Therapeutic target for retinal degeneration studied with the Phoenix MICRON™ retinal structure and function tools

In their article, “Effect of MMP-9 gene knockout on retinal vascular form and function,” George et al study the effect of knocking out a matrix protein in a mouse model of retinitis pigmentosa using the Phoenix MICRON™ platform including OCT, and Ganzfeld ERG. The combination of the Phoenix MICRON fundus images, OCT revealing the layers, and Ganzfeld ERG measuring the function gives a complete examination into these mice.

Retinal degeneration is an increasing issue leading to photoreception malfunction and visual impairment. Rd1 mice are a model of retinitis pigmentosa in which the rod cells degenerate and disappear by 3 weeks of age. Matrix metalloproteinase-9 is an extracellular matrix protein, increased levels of which lead to neuroretinal remodeling and significant blood vessel dysfunction. Deceased levels slow down the neuroretinal degenerative process and may help preserve retinal physiology. George et al knocked out MMP-9 on a FVB/NJ background which are monozygous for a faulty rd1 allele and are blind. They studies three mouse strains: C57Bl/6J as control, the retinitis pigmentosa model FVB/NJ, and the MMP-9 KO mice which were the FVB/NJ mice lacking MMP-9.


Noninvasive in vivo imaging of the retinal microvasculature by Phoenix MICRON
Figure 1. The noninvasive in vivo imaging of the retinal microvasculature by fundoscopy (2) wherein deficiency of MMP-9 shows less degenerative changes of retinal arteries, veins, or the whole vasculature with the preservation of major vessels in the retina in comparison to the C57BL/67 (1) and the background FVB/NJ mouse (3) strains.


The Phoenix MICRON fundus images showed large differences among the mouse strains. With detailed images of the vasculature, George et al concluded that the FVP/NJ mice had altered retinal vasculature while the MMP-9 KO had less disruption of vasculature and some vessels preservation (Fig 1).
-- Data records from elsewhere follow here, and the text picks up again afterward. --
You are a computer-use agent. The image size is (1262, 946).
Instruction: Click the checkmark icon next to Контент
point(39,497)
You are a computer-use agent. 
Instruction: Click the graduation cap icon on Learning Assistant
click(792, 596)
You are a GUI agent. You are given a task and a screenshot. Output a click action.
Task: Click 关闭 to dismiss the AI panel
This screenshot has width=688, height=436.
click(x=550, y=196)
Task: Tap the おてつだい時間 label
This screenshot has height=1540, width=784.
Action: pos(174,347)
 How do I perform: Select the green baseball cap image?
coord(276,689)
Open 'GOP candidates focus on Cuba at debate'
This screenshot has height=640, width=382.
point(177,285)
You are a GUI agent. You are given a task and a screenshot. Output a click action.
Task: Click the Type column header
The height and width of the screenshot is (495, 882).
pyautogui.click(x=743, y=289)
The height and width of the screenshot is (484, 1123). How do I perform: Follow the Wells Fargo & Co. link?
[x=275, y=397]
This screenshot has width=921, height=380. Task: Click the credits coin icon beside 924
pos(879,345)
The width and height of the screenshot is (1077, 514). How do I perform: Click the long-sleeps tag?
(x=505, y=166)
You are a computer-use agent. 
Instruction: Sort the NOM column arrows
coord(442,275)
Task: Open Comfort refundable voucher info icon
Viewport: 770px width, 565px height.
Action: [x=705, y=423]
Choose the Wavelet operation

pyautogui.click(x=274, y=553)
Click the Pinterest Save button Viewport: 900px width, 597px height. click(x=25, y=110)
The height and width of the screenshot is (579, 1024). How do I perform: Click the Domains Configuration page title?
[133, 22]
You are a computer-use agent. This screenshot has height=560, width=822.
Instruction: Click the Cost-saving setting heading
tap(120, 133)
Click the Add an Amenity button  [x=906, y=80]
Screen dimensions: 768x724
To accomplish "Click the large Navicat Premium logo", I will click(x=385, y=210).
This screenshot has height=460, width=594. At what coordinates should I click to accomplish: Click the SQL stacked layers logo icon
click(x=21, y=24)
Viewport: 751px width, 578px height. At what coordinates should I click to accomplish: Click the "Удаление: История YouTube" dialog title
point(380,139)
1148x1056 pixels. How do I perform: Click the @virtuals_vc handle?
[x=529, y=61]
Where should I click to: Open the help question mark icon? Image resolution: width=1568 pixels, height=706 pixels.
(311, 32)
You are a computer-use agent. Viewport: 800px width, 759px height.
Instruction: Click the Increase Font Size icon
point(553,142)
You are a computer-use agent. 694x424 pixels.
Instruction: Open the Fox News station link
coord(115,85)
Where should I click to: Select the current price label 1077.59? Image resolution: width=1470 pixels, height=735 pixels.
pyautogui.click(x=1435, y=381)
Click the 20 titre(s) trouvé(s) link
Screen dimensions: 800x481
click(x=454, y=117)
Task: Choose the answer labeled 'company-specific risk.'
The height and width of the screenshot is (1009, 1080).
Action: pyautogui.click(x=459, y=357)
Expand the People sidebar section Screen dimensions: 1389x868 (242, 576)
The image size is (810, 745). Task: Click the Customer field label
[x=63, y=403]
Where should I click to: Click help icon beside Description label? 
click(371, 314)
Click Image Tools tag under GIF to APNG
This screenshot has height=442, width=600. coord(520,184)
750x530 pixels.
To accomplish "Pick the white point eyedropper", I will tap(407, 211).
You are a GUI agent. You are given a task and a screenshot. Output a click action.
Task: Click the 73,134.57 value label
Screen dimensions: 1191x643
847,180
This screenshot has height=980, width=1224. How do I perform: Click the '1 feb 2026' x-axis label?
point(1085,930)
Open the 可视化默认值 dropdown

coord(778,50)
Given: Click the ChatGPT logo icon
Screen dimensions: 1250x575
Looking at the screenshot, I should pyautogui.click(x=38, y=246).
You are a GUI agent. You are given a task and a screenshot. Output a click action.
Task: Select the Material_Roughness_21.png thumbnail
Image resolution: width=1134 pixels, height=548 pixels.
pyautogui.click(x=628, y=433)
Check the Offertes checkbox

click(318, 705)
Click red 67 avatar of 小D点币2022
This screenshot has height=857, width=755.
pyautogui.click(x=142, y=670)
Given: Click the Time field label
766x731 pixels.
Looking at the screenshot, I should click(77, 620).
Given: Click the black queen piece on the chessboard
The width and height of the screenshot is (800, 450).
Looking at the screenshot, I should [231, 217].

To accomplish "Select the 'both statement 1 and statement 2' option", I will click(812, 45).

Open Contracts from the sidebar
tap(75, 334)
The Phoenix MICRON OCT delivered clear images of the retinal layers, showing less disruption of layers in MMP-9 KO mouse compared to the extremely disrupted layers and vasculature of FVP/NJ (Fig 2C). The semi-automated segmentation program Insight 2D, exclusively available with the Phoenix MICRON OCT, revealed that C57Bl/6J have the thickest retinas followed by the MMP-9 KO and then the FVP/NJ mice (Fig 2D). Finally, George et al used the Phoenix Ganzfeld ERG to measure the function of the retinas and found that there was no response in the FVP/NJ mice and a very small response in the MMP-9 KO mice.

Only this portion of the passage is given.